Faster payments are top of mind, voice banking is not

When asked how financial services organizations can improve apps and digital capabilities, consumers overwhelmingly said they wanted a clear, easy-to-use app for check deposit and bill pay (44 percent), quicker money transfers (33 percent), faster payments (33 percent) and 24/7 customer service (27 percent). Interestingly, Generation Z’s responses differed from the rest, placing quick transfers (57 percent) and faster payments (45 percent) atop of the priority list.

Generation Z has grown up with digital technology and is more adapted to digital-only products and services than any other generation. This generation focuses more on speed than simplicity of apps. As Gen Z continues to enter the workforce, their wants and needs must be addressed by both direct and traditional financial services organizations.

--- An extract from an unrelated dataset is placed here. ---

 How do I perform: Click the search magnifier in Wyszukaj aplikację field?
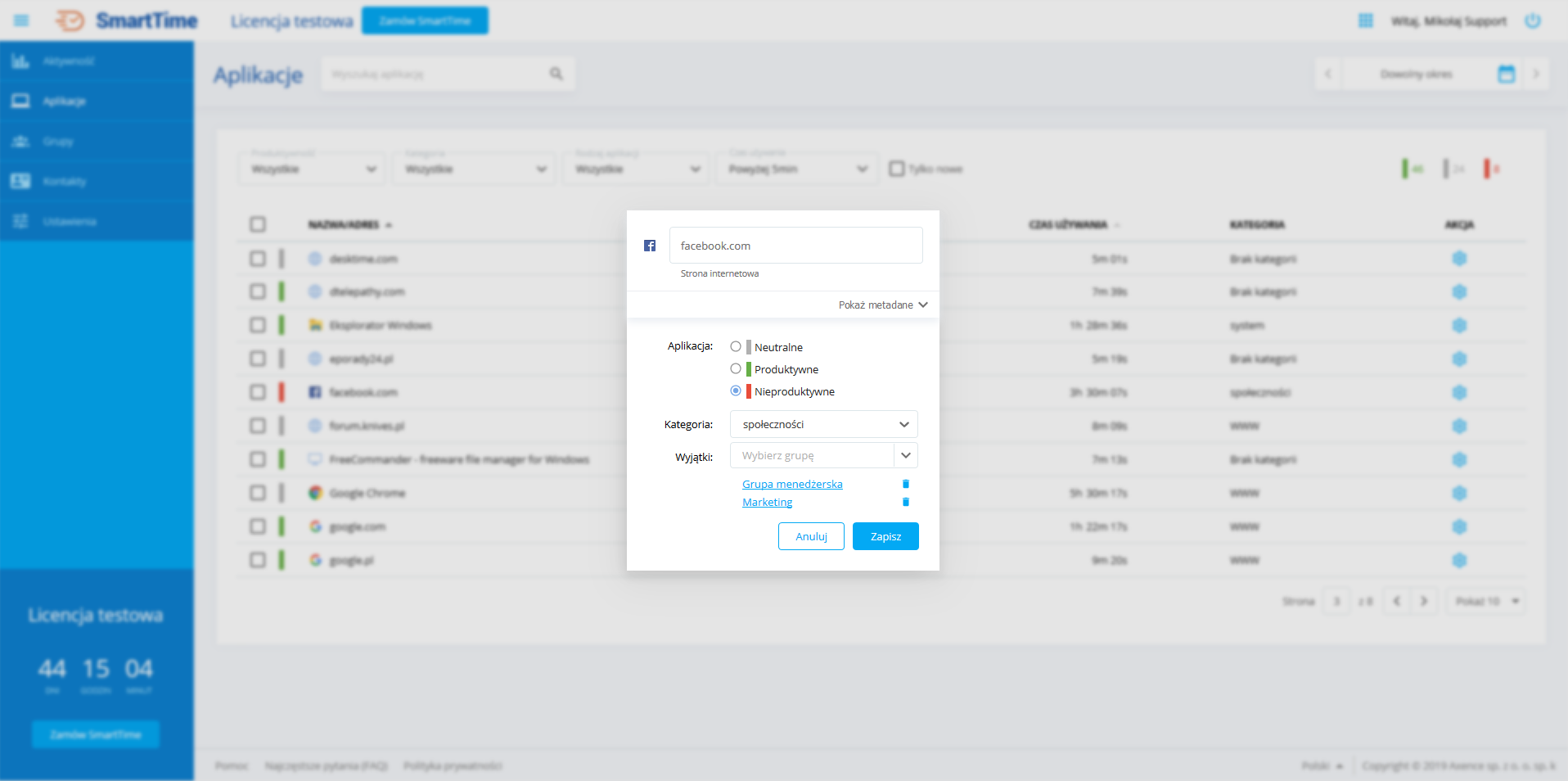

Notably, despite the industry’s heightened discussion around voice banking, it ranked as the lowest request among consumers with only 3 percent citing it as a priority.

Direct banks’ tech reigns supreme

When consumers were asked “who does it better?” with options ranging from digital experience to the account opening process, direct banks had a lead on the competition.

Direct banks win in the areas of mobile app experience, cutting edge technology, fair fees, bill pay, account opening and rates, while traditional financial services organizations won only with ATMs and trust. While regaining trust has been a focus of the industry, especially since the financial crisis in 2008, it’s important to note that consumers generally trust brands that are most familiar. As direct banks gain valuable market share, traditional financial services organizations may be at risk and should continue to view these growing institutions as fierce competitors. As direct banks become more prominent and their reputations build, it is possible consumers will shift their trust to direct banks from their more traditional counterparts.

Direct banks are steadily moving ahead in the race to meet the expectations of today’s consumer. Many areas of activity that leaders from traditional organizations may have thought were temporary trends are now more deeply rooted within the financial services space and leading the charge on driving the industry forward. As a result of these advancements, a new definition of convenience is emerging with technology at the heart and the consumer in the center.

While most consumers (79 percent) still rely on traditional financial services organizations for their primary bank, it is of the utmost importance for these organizations to stay ahead of the curve and continue to acknowledge the competitive threat direct banks present. Leaders who recognize that a consumer-driven revolution is underway will position their organizations to successfully compete today and tomorrow.

Karl Dahlgren is managing director of BAI.